Since the mid-1990s, we have seen an intensifying battle over the institutional parameters of the ecosystem within which these modes of information production compete. Most important, the effort to define the new parameters has meant a struggle over intellectual property rights. In the U.S., we have seen a vast expansion of rights in multiple dimensions. The term of copyright was lengthened. Patent rights were extended to cover business methods. Trademarks were extended by the Federal Anti-Dilution Act of 1995 to cover entirely new values, becoming the basis for liability in the early domain-name trademark disputes.

The most extreme reshaping of the legal landscape has involved the introduction of new legal tools with which information vendors can now hermetically seal access to their materials to an extent never before possible. The Digital Millennium Copyright Act of 1998 (DMCA) prohibited decryption of the encryption preventing access to digitized materials. The Uniform Computer Information Transactions Act (UCITA), which has so far been passed in two states and is being considered by others, validated clickwrap licenses. Together, these laws permit vendors of information products to control access to their products free of the inconvenient balances that U.S. copyright law has always included, such as "fair use," which gives users rights to use copyrighted materials without permission in a variety of circumstances.
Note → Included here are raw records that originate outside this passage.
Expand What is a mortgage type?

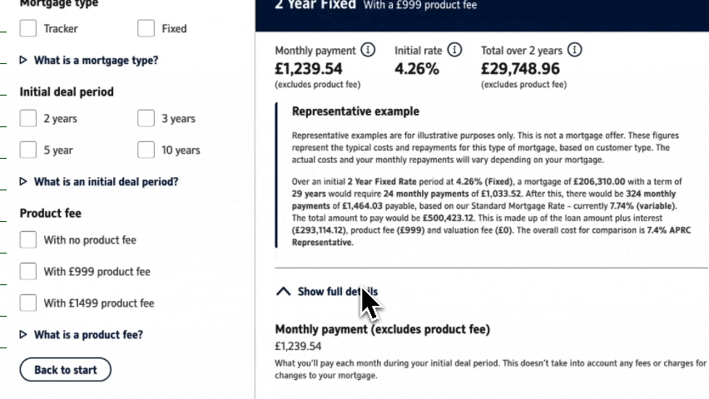96,61
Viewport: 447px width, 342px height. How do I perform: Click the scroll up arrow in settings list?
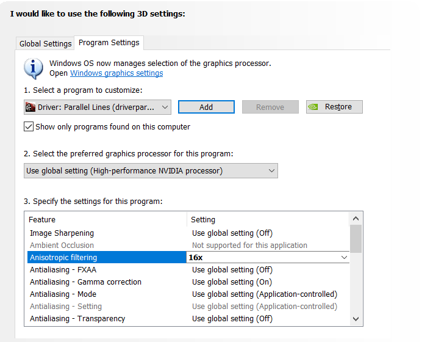tap(356, 218)
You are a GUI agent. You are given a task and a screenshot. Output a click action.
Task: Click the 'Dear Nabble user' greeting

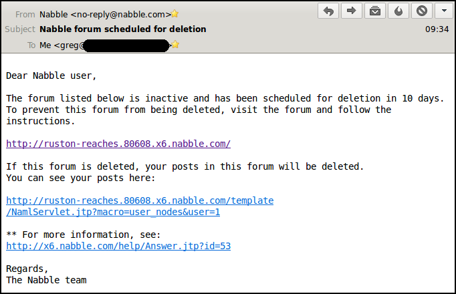click(51, 76)
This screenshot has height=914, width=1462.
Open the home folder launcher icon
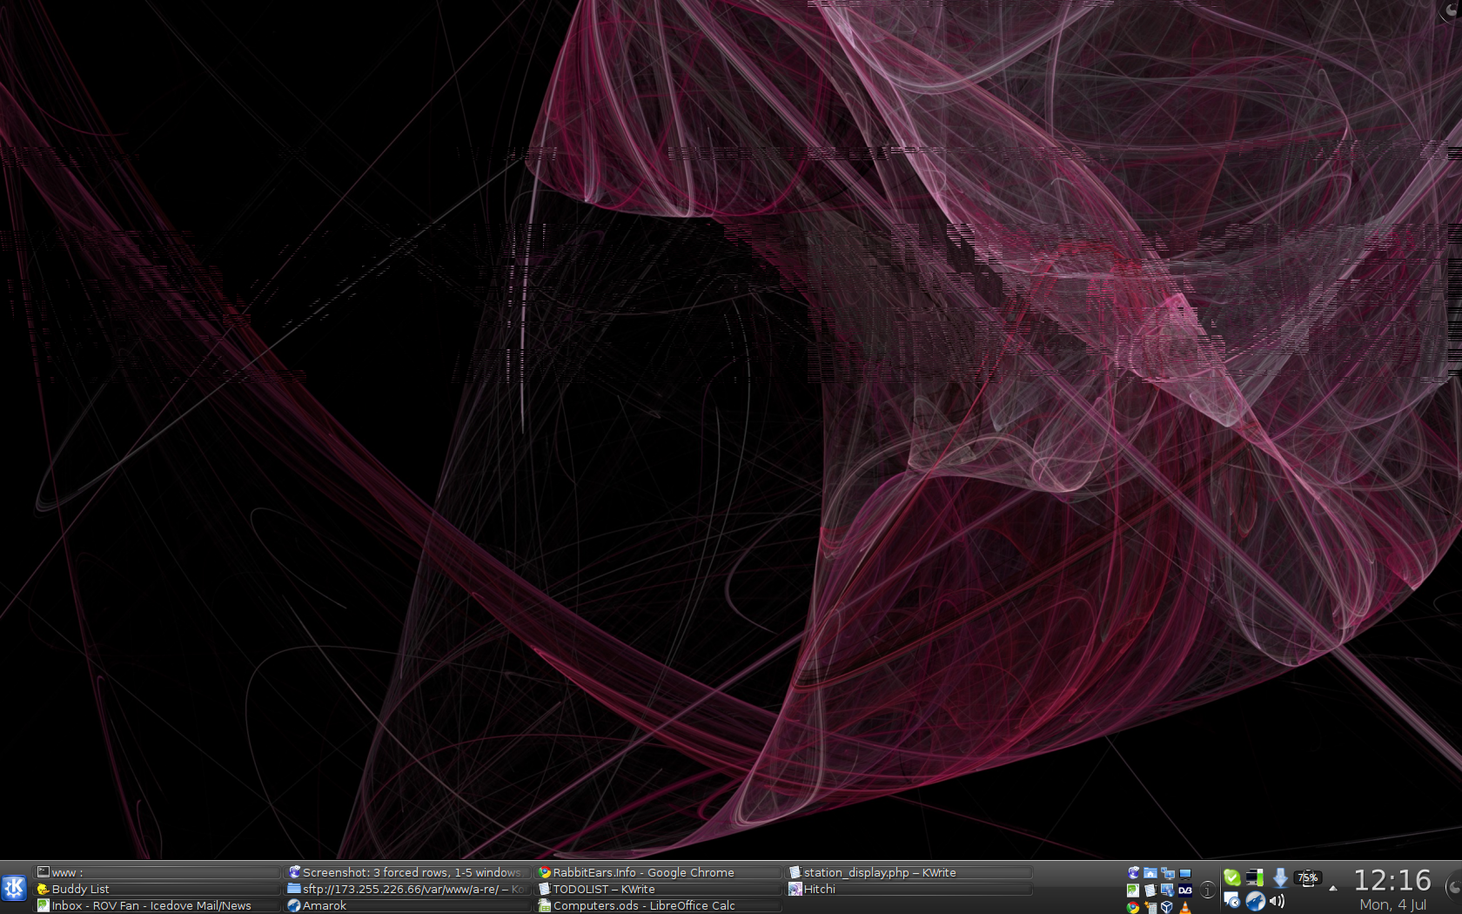(1150, 873)
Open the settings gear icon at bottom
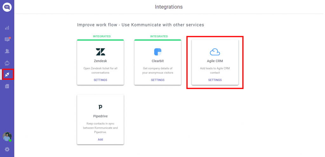Viewport: 325px width, 157px height. click(7, 149)
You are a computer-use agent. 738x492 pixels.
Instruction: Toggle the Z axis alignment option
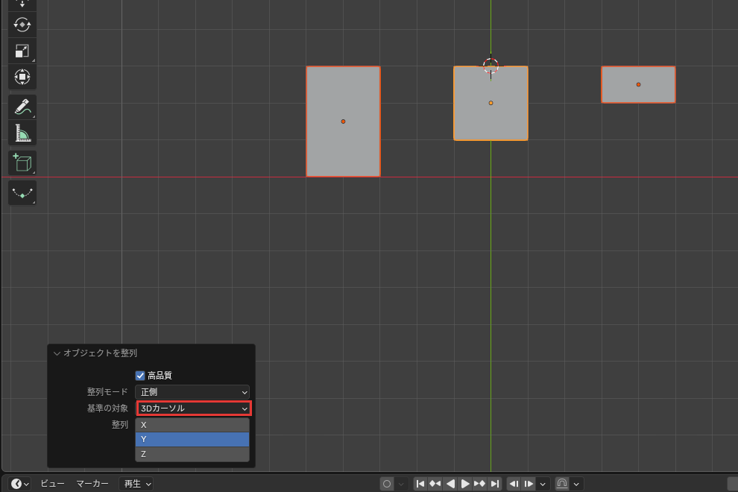tap(192, 454)
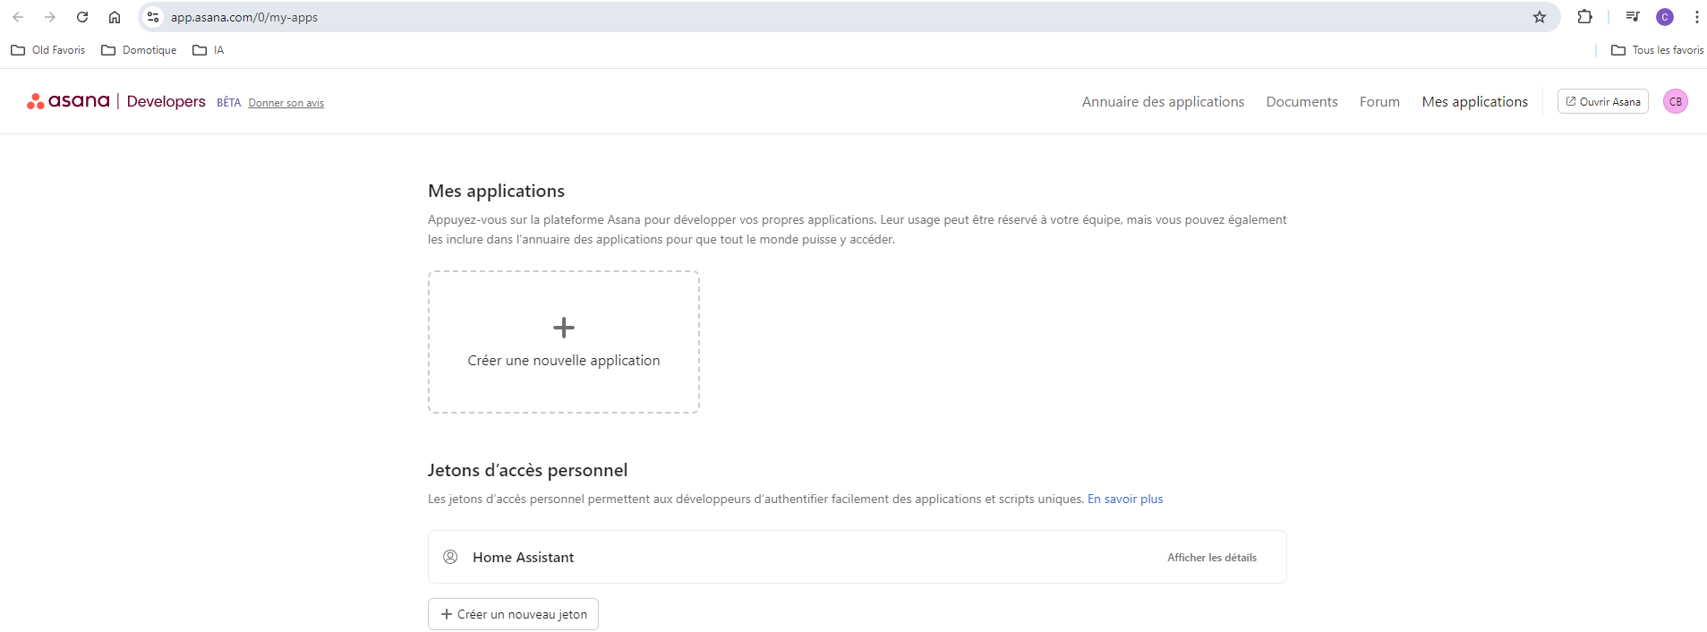Go to browser home page icon

(x=115, y=17)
For example, the fair-use doctrine under traditional copyright law permits a critic to quote a 30-second clip from a videotape in order to criticize it. If the video is delivered in encrypted digital format (as are DVDs), however, under the DMCA, it becomes illegal for the critic to quote the 30-second clip. The reason is that, in order to quote, the critic must decrypt the copy-protection code. In the recent DVD case Universal City Studios v. Reimerdes, a federal district court in New York held that the DMCA does not include a fair-use defense for decryption. The DMCA prohibits decryption of copyright-protection measures, except for a narrow set of exceptions, and absolutely prohibits creation or distribution of utilities for this type of decryption, apparently without exception. The court held that the U.S. Congress purposefully sacrificed the privileges of users, primarily those relying on utilities created by others, to secure the rights of the copyright owners. The upshot of the case is that by encrypting their digitized information products, vendors can exempt those products from the user privileges—like fair use—that U.S. copyright law has always secured.

Similarly, if a clickwrap license prohibits reverse engineering of the software it covers, the UCITA and several recent court cases would enforce that contractual provision. By doing so, the owner could deny to other developers the privilege to reverse engineer where it is considered a fair use under traditional copyright law and even where it is expressly permitted by the DMCA. That enforcing such licenses vitiates the balance struck by copyright law has left many legislators and judges unconcerned.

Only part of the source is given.